On my first travel to Laos, I heard through parts of the trip the tink, tink tink of metal. I didn’t think much of it till I was in Luang Prabang. Through a gateway was a group of men pounding on anvils and pieces of wood. It wasn’t a heavy work of a blacksmith, but the fine detailed shaping of metal by the local silversmiths.
The Lao have worked silver since the fist settlers of the region. Tribal groups used canoe shaped pieces and balls for trade. Dowry jewelry was used by all tribal groups, each in their own unique forms. And the Royal Family had their own guild of silversmiths making everything from jewelry to kitchenware and ceremonial items. You still see the importance to the culture, most family savings is put into jewelry because it’s safer than the Lao currency the Kip, and there isn’t a lot of trust in the banks there.
I have since spent a lot of time in the company of silversmiths. The tinking sound is now familiar. I am still amazed at what they can do with the tools they have. A blowtorch and some hand tools can create many wonderful things. Early on I took some pieces to a few jewelers here in the US. They weren’t sure how the pieces could be made the way I described, and they appreciated the knowledge it took to create some of the intricate silver chains and cuffs.
In the old days the highest level of skill was found in Luang Prabang as part of the Kings guild. It was service to the King that was passed down from generation to generation. After the war, most of the most talented left for the South to protect their families. There are still a few groups in Luang Prabang that have an older person or two who worked for the King, but it’s getting rare to find these days. Most of the work is now done in Vientiane.
There are great differences between the Northern ethnic group’s style of jewelry and the lowland or Lao Loum group that make up 60% of the Lao population. Tribal groups each have their own style and symbology. Most pieces are made in the fire with simple patterns etched in. There is a definite primitive feel to these pieces, and considering that they were made in the fire makes their skill even more impressive.

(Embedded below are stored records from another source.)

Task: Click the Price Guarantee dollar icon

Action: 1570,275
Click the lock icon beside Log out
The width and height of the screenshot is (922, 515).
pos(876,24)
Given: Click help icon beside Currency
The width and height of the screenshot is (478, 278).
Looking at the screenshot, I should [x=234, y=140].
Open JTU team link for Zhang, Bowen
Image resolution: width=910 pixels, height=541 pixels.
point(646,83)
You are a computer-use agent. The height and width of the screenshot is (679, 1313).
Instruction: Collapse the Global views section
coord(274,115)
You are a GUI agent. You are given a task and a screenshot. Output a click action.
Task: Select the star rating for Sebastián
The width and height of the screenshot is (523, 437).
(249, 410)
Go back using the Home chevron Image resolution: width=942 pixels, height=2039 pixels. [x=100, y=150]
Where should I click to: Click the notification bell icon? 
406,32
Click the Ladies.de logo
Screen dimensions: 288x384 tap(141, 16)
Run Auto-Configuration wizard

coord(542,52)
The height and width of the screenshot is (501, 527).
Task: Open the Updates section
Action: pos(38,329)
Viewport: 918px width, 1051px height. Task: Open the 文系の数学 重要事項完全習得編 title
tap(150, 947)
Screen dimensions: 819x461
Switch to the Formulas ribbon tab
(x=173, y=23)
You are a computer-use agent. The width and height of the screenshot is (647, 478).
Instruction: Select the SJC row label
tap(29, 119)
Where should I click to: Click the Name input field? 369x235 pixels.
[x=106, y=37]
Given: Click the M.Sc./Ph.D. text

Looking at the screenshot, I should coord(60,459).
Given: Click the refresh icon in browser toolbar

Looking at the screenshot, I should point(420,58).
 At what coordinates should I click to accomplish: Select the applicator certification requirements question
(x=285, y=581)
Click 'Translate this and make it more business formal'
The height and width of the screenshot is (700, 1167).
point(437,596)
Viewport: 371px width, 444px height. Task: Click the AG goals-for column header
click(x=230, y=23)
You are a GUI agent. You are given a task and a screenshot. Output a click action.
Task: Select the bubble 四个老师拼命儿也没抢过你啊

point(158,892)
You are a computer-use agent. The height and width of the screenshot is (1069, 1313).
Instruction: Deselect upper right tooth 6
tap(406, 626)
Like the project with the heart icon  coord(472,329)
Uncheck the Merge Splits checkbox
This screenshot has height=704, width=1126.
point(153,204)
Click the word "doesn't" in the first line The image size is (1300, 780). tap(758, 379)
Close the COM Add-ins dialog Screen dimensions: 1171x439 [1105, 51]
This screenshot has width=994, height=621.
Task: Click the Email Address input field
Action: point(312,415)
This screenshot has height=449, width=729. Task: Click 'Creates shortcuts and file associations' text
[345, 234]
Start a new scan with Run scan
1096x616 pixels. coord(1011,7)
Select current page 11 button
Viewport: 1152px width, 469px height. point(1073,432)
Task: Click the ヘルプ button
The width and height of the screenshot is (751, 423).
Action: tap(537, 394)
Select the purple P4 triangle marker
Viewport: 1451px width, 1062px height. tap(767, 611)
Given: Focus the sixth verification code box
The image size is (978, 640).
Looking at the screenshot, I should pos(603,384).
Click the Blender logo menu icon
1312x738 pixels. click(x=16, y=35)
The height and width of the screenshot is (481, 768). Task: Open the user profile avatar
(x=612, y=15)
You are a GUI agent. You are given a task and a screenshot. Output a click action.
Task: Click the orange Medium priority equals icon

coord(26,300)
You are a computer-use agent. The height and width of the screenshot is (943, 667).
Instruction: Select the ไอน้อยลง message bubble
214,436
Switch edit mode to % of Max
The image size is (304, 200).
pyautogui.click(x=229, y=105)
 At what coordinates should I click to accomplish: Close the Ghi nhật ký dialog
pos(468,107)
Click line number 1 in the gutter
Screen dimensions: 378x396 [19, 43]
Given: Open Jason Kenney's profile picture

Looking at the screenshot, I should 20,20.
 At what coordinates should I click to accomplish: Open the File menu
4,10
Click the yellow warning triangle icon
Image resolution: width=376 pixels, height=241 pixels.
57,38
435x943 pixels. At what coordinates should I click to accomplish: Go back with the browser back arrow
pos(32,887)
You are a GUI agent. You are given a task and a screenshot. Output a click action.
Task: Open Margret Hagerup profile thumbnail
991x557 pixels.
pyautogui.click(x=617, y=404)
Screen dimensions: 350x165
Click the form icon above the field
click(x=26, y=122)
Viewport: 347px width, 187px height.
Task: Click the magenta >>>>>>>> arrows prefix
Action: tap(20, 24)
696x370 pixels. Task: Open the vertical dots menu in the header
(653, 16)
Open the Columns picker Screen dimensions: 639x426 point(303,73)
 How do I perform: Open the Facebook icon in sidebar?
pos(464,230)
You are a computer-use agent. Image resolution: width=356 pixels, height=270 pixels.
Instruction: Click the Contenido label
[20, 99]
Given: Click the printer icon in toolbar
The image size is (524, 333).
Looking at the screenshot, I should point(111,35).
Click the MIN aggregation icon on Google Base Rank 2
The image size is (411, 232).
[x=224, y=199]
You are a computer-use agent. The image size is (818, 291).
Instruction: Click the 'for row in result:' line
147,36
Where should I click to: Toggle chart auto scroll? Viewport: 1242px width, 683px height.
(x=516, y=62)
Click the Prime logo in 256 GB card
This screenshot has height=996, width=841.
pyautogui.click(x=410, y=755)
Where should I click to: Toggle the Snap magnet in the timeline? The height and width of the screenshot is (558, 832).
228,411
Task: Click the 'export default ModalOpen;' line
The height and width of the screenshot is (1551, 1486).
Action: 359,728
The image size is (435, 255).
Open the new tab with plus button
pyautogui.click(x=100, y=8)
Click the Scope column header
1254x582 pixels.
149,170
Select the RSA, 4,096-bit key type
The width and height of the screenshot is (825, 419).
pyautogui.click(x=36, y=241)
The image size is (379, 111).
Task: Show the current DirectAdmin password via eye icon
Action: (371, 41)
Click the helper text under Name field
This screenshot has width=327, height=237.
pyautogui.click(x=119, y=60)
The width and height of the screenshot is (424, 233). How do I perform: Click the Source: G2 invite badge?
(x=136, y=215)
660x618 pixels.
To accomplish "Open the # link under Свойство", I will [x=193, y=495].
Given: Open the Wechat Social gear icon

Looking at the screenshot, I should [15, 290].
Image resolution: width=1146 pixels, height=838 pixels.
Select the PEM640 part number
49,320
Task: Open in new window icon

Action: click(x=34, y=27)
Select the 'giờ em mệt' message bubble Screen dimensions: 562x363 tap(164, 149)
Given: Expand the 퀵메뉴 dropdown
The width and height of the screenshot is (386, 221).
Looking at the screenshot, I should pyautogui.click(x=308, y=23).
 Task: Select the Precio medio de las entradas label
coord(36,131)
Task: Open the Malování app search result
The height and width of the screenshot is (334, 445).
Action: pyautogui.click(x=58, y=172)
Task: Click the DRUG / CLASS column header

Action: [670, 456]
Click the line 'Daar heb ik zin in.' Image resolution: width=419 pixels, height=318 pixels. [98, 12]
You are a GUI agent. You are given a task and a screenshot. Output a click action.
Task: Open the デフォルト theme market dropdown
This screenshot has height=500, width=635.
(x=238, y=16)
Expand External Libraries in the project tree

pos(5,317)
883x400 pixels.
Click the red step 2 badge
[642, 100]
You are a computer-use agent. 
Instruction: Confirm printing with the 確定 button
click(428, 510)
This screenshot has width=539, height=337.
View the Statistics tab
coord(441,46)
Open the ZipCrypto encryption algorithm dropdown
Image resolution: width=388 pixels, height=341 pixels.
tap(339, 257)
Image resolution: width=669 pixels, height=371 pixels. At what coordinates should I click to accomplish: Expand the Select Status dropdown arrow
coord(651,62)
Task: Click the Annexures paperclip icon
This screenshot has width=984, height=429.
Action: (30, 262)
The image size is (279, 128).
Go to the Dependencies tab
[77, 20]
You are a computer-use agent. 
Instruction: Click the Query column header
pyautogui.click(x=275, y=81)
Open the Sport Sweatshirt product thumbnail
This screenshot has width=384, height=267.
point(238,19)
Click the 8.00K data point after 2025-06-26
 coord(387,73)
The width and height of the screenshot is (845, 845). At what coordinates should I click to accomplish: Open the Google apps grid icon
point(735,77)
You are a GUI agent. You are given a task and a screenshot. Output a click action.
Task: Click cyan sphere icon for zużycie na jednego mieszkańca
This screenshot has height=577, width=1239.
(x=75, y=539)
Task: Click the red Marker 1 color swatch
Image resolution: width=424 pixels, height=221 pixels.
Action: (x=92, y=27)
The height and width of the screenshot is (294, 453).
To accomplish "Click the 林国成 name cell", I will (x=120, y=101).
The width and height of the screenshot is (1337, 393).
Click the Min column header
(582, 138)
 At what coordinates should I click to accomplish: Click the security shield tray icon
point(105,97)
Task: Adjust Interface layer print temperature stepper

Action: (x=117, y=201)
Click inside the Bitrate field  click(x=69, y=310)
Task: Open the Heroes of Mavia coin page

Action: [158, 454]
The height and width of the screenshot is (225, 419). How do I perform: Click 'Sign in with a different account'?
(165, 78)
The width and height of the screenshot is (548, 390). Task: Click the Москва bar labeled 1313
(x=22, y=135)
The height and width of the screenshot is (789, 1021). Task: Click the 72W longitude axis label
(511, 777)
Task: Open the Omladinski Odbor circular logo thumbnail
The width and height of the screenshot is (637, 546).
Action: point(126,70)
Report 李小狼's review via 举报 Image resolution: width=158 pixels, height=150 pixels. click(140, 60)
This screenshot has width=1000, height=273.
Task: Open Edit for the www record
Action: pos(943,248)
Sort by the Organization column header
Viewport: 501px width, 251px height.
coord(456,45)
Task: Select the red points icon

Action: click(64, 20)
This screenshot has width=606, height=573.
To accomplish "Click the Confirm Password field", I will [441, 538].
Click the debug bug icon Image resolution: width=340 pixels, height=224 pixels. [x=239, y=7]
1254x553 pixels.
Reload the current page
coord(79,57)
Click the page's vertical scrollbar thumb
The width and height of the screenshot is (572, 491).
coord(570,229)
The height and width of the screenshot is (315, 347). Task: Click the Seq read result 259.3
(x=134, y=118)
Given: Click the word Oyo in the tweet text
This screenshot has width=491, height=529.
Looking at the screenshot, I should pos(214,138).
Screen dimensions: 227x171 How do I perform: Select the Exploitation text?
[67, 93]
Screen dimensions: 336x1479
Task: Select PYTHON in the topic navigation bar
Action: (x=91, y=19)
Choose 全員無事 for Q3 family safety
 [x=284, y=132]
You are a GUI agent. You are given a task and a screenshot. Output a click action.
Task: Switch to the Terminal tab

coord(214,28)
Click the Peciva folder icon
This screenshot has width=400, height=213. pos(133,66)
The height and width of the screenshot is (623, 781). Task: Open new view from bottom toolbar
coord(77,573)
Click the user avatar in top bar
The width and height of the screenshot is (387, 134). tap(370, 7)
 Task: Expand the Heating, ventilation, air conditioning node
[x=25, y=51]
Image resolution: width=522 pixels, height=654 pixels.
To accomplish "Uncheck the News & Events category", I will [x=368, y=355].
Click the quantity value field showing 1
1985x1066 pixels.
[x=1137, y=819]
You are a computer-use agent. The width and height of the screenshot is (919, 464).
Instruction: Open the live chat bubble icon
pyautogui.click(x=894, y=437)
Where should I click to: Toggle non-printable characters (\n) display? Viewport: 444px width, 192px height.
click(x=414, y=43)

The Lao Loum was the group that would be considered the more “sophisticated” people in the region. They developed the cities, were Royalty and monks, and ran the business of Laos for most of its years. They also developed the tools for more refined jewelry. These are the pieces that are on the Orijyn site.
We are trying to help preserve this handcraft. There are only a few who know how to make some of the more complex items. The family system of teaching is dissipating and the market is changing to support the cheaper, simple modern designs. We hope that in some way, we can help preserve this skill by producing enough revenue for the finer craft to entice young people to learn the trade and traditional designs. Help us keep the tink, tink, tink alive.